One of them, James Maea, 22, said the accident happened "out of nowhere".
"I heard a colleague call, 'Stop', but the van didn't stop at all and hit the kid. I think the driver didn't really know what he had hit. He kept driving until my boss told him to stop."
His colleague, Charlie Selui, went to the side of the van where the boy was lying, picked him up and put him on a couch that was on the side of the driveway.
Mr Maea said by that stage the boy was bleeding badly. "He had been here with his mum. She's a regular customer and she was inside looking at clothes and her child was running around [outside]."
The driver was distraught. "You could tell by the look on his face that he was sorry."
The boy's mother knelt in front of her son while another woman performed CPR.
The driver wiped blood from the face of the child, telling the mother, "Sorry, sorry".
Constable Amy Weston, of the Counties- Manukau serious crash unit, said it was too early to say if the driver would be charged but urged witnesses to come forward.
The child's death followed the fatal crash in Cambridge at 8.20am in which the 40-year-old mother drove through a stop sign at the busy Cambridge Rd/Kaipaki Rd intersection and was hit by a tar truck.
She was just about to drop her son at a school holiday programme. He was taken in a critical condition to Waikato Hospital, then transferred to the Starship in Auckland.
The truck driver, travelling from Te Awamutu to Mt Maunganui to collect bitumen for Blacktop Construction, was in shock.
Chris Rasmussen, who runs the Kid Zone school holiday programme in Te Awamutu, said the boy had been attending for about two weeks. A shuttle bus had just picked up a couple of children from the Cambridge Town Hall and was on its way to collect the boy when it came upon the crash.
Mr Rasmussen said the bus returned to the centre and the children in the holiday programme spent the morning writing get-well cards for the 9-year-old.
Waikato road policing manager Inspector Leo Tooman said it was too early to know whether the car had come to a halt at the stop sign, but the truck had right of way.
It was the fifth fatal accident in the Waikato this year. "You hit a truck, you are probably going to die," Mr Tooman said. "They are very unforgiving."
Safekids New Zealand director Ann Weaver said the Manurewa fatality wasn't a typical driveway incident, but the message the injury-prevention service was trying to convey was that children and cars do not mix.

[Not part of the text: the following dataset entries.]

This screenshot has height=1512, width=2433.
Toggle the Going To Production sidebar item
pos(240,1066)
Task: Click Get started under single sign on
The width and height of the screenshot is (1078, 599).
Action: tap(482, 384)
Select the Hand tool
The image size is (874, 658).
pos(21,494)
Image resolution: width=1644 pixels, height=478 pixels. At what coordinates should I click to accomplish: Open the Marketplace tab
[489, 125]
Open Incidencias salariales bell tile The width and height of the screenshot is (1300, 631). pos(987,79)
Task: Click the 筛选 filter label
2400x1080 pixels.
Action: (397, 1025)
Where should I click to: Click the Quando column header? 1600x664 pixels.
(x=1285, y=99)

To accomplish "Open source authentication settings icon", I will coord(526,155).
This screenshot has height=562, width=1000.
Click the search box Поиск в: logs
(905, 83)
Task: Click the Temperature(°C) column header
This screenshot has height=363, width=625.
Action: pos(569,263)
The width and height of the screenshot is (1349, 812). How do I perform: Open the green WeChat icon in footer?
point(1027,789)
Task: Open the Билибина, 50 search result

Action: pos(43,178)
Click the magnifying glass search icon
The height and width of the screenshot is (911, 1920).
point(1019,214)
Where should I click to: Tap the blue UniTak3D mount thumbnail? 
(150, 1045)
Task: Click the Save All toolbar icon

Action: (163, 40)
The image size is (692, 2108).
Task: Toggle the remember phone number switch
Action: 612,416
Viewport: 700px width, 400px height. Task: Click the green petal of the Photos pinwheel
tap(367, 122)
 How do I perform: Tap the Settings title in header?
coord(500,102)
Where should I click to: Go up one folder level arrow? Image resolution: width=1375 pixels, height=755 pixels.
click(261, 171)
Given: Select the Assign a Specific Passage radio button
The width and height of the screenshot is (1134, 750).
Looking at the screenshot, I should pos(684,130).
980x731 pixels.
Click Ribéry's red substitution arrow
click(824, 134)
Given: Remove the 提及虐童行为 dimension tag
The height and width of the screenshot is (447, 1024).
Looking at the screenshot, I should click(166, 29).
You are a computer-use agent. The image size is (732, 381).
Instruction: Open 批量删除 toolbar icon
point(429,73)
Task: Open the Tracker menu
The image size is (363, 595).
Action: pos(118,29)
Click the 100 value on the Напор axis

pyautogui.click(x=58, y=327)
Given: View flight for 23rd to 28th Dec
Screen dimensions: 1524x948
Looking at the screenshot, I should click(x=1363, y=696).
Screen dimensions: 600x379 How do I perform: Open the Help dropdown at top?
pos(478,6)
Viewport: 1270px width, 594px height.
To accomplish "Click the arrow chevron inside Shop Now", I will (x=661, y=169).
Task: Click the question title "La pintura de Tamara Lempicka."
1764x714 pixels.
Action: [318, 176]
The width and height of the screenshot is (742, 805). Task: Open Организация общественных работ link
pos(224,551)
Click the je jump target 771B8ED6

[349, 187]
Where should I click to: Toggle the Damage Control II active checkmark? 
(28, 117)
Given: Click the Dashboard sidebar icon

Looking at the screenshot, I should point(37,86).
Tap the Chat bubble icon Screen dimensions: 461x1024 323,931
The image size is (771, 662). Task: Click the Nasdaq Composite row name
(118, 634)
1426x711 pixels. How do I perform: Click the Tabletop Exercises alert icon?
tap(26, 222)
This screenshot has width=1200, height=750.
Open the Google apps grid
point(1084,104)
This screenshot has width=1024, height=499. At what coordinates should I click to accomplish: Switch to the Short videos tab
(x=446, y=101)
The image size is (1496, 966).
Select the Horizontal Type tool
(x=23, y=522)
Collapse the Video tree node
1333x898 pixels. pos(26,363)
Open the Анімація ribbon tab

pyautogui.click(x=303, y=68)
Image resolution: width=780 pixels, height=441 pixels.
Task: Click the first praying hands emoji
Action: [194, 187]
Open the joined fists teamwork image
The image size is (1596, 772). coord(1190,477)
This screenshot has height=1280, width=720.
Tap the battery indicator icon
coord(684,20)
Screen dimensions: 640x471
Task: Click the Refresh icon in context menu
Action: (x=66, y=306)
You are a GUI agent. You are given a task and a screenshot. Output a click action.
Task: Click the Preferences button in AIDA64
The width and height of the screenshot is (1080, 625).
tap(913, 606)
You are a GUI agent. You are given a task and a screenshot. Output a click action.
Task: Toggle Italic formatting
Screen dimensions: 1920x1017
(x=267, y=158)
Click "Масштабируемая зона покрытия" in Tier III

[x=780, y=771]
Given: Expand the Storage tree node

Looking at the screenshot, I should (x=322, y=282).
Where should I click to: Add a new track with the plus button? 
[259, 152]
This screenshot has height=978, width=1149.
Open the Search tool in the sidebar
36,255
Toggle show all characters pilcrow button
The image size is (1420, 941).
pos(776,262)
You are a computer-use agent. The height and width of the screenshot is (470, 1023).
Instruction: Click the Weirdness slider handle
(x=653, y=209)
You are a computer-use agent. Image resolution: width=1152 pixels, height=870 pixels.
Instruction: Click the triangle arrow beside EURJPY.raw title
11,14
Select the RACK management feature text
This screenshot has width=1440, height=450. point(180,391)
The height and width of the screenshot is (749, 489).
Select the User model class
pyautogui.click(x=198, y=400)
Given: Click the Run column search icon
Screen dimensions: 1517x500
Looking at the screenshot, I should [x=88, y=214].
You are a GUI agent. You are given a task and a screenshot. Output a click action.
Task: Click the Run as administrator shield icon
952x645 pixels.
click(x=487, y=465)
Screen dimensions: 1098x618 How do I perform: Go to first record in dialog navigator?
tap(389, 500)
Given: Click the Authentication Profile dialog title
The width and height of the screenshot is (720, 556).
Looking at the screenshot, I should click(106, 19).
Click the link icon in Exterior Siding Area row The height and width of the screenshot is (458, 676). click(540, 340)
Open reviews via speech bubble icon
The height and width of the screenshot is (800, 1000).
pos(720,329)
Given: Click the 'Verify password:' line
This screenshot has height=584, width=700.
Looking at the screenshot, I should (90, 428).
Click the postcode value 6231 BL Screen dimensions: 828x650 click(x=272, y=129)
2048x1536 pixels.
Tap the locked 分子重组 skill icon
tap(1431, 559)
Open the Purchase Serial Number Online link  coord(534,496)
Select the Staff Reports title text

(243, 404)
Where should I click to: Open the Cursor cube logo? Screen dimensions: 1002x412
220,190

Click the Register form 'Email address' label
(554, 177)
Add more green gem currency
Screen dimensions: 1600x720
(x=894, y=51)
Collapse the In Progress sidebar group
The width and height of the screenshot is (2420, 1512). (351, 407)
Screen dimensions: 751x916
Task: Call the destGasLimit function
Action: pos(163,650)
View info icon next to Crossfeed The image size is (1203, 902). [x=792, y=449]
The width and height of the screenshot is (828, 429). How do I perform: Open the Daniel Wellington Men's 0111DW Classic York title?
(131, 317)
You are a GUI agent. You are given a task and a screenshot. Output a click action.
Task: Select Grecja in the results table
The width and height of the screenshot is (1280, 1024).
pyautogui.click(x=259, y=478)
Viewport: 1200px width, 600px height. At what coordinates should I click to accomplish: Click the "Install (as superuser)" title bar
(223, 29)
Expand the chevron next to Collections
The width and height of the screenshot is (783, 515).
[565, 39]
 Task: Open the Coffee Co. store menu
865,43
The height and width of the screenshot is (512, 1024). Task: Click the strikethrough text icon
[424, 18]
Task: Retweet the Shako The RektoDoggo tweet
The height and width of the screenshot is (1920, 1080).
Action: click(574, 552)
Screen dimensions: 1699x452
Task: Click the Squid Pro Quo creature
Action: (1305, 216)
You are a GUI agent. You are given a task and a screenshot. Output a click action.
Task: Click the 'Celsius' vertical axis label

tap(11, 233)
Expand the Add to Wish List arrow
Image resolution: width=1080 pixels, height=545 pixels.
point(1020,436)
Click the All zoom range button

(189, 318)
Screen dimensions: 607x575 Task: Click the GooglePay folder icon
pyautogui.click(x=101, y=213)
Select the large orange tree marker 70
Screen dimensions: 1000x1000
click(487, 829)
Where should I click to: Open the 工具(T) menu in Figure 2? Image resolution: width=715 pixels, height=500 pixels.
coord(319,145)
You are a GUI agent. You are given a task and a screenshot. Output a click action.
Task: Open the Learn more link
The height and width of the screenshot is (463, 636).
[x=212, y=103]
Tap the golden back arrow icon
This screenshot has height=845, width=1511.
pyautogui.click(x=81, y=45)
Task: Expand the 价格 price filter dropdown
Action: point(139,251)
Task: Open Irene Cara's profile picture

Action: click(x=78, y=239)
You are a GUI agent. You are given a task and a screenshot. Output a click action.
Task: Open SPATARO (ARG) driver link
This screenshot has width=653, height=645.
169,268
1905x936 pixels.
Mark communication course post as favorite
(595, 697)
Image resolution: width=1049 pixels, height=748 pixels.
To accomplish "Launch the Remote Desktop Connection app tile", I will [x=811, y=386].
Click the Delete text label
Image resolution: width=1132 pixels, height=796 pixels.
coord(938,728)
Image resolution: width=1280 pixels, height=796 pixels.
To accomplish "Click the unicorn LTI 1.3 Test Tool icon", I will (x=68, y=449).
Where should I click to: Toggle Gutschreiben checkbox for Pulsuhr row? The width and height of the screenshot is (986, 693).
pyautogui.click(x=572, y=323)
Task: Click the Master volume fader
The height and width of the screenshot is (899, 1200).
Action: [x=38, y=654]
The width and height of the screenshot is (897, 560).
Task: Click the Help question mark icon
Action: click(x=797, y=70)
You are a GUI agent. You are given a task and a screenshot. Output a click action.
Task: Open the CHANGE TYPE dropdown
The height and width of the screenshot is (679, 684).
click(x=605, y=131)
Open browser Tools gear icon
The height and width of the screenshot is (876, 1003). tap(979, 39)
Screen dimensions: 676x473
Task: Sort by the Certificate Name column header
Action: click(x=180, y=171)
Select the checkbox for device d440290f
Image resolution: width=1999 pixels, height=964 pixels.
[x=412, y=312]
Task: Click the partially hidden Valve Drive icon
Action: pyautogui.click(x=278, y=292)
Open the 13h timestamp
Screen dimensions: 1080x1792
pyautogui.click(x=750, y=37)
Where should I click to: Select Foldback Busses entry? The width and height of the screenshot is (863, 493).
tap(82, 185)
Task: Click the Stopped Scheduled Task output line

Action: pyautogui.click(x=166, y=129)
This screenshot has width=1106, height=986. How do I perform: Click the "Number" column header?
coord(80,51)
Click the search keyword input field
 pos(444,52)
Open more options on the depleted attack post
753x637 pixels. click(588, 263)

"Parents and caregivers do need to be vigilant around cars, and that includes anywhere there's an opportunity for a car and a child to be together."
Ms Weaver said it would be helpful if shops like the ones in Dalgety Drive would get together and put up signs warning motorists of children.
On average, about six children die in non-traffic pedestrian events each year, and for every child killed by a vehicle moving at low speed, about 12 are admitted to hospital.